DEINE AUFGABEN >>
- 1) Gib aus dem Text über Gelferts Amerikabuch alles von „So holt Moore, im“ bis hinunter zu „eigenen Land herrschen.“ wortgetreu wieder.
- 2) Mit welchen Wertbegriffen wurde laut dem Text über Gelferts Amerikabuch der Mangel an althergebrachten Mythen und Sagen ausgeglichen?
- 3) Schreibe den Text über Gelferts Amerikabuch nach seinem letzten Satz weiter.

ENTNOMMENER TEXT >>
So holt Moore, im Film wie im Buch, weit zu einem Rundumschlag aus, bei dem kein Aspekt des nationalen Malaises, wie er es sieht, unberücksichtigt bleibt: Waffenproblematik, Rassendiskriminierung, soziales Elend, Umweltzerstörung, Frauenfeindlichkeit usw. In wilder Parallelmontage fügt er aneinander, was ihm gerade zupass kommt, und verhilft dabei jedem Stereotyp über Amerika zu neuer Schwungkraft, wobei sein zur Schau getragener, anbiedernder Antiamerikanismus im Kern Züge eines von Gelfert konstatierten «typisch amerikanischen» Paradoxons trägt: Moore ist ein regierungsfeindlicher Patriot, der im Grunde nicht die unwürdigen Zustände an sich beklagt, sondern vor allem Scham empfindet, weil sie im eigenen Land herrschen.

Moores Denk- und Darstellungsweisen im Spiegel von Hans-Dieter Gelferts Buch zu lesen, ist ausgesprochen aufschlussreich, denn Gelfert bringt aus einer für die Thematik überaus bekömmlichen Distanz auf den Punkt, worin sich populäre Klischeevorstellungen von tatsächlichen nationalen Eigenheiten unterscheiden. Hatte der frühere Anglistikprofessor schon mit seinem in vierter Auflage vorliegenden Titel «Typisch englisch. Wie die Briten wurden, was sie sind» einen genauen Blick auf Mentalitäts-Charakteristika geworfen, so erweist sich Gelfert auch mit seinem neuen Buch als treffsicherer Analytiker des amerikanischen Grundgewebes. Die Fäden, aus denen Moores strukturloser Flickenteppich gewoben ist, knüpft Gelfert behutsam auf, um daraus eine rutschfeste Auslegeware für das schlüpfrige Parkett der Amerika-Rezeption zu schaffen.

Auf weniger als 200 Seiten gelingt es Gelfert, ein Amerikabild zu schaffen, das auf grossem Kenntnisreichtum fusst und trotz seiner Knappheit keinerlei Tendenz zur Verallgemeinerung aufweist. Klug strukturiert und stringent in der Argumentation, widmet es sich schlaglichtartig den Mythen, Formkräften und der Kultur Amerikas. Gelfert schreibt, dass in Amerika eine ungewöhnlich homogene Ausbildung nationaltypischer Merkmale stattgefunden habe, da die USA im Gegensatz zu Europa eine sehr junge Vergangenheit hätten und die Nation, als sie sich selbst erfand, «gleichsam auf eine weisse Leinwand» gepinselt habe, so «dass hier die für Europa so typische Konkurrenz zwischen konservativen und progressiven Selbstbildern in einem einzigen Bild zusammenfiel». Der Mangel an althergebrachten Mythen und Sagen sei rasch mit «quasi-mythischen Wertbegriffen» kompensiert worden, etwa «Innocence», «Opportunity», «Plenty» und «Success».

GESAMMELTES MATERIAL >>
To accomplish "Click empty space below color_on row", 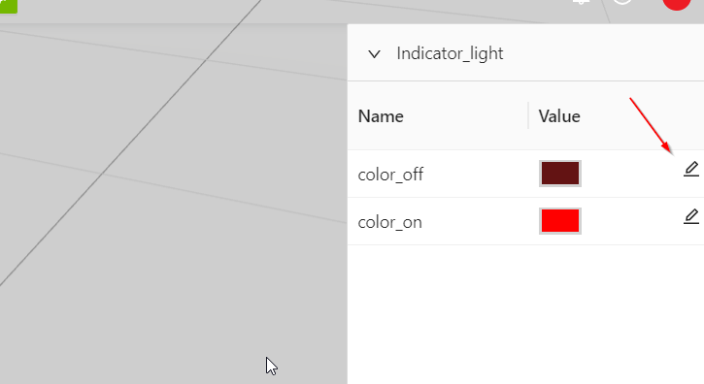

ERGEBNISSE >>
- 1)
So holt Moore, im Film wie im Buch, weit zu einem Rundumschlag aus, bei dem kein Aspekt des nationalen Malaises, wie er es sieht, unberücksichtigt bleibt: Waffenproblematik, Rassendiskriminierung, soziales Elend, Umweltzerstörung, Frauenfeindlichkeit usw. In wilder Parallelmontage fügt er aneinander, was ihm gerade zupass kommt, und verhilft dabei jedem Stereotyp über Amerika zu neuer Schwungkraft, wobei sein zur Schau getragener, anbiedernder Antiamerikanismus im Kern Züge eines von Gelfert konstatierten «typisch amerikanischen» Paradoxons trägt: Moore ist ein regierungsfeindlicher Patriot, der im Grunde nicht die unwürdigen Zustände an sich beklagt, sondern vor allem Scham empfindet, weil sie im eigenen Land herrschen.

- 2) Mit «quasi-mythischen Wertbegriffen» wie «Innocence», «Opportunity», «Plenty» und «Success».

- 3)
Das wohl interessanteste Kapitel beschäftigt sich mit den bereits erwähnten amerikanischen Paradoxien, etwa «idealistischen Materialisten», «Individualisten mit Gemeinsinn» oder «hedonistischen Asketen» - Kategorien, die in Gelferts überprüfender Abgrenzung zu anderen Kulturen grossen Sinn ergeben. Differenziert setzt er sich mit Klischees auseinander - etwa wenn es um die gängige Etikettierung der US-Massenkultur als Kitsch geht - und schafft sich so eine Basis, auf welcher er der Voreingenommenheit unverdächtig ist und klare, kräftige Aussagen treffen kann, beispielsweise diese: «Nichts scheinen Amerikaner mehr zu hassen als Bevormundung, und nichts scheinen sie mehr zu fürchten als Liebesentzug.» Nur allein mit diesem Satz lässt sich Michael Moores Motivation bereits zufriedenstellend erklären.

Susanne Ostwald

Michael Moore: Stupid White Men. Eine Abrechnung mit dem Amerika unter George W. Bush. Piper-Verlag, München 2002. 329 S., Fr. 21.10.

Hans-Dieter Gelfert: Typisch amerikanisch. Wie die Amerikaner wurden, was sie sind. C.-H.-Beck-Verlag, München 2002. 193 S., Fr. 17.40.

(Quelle:)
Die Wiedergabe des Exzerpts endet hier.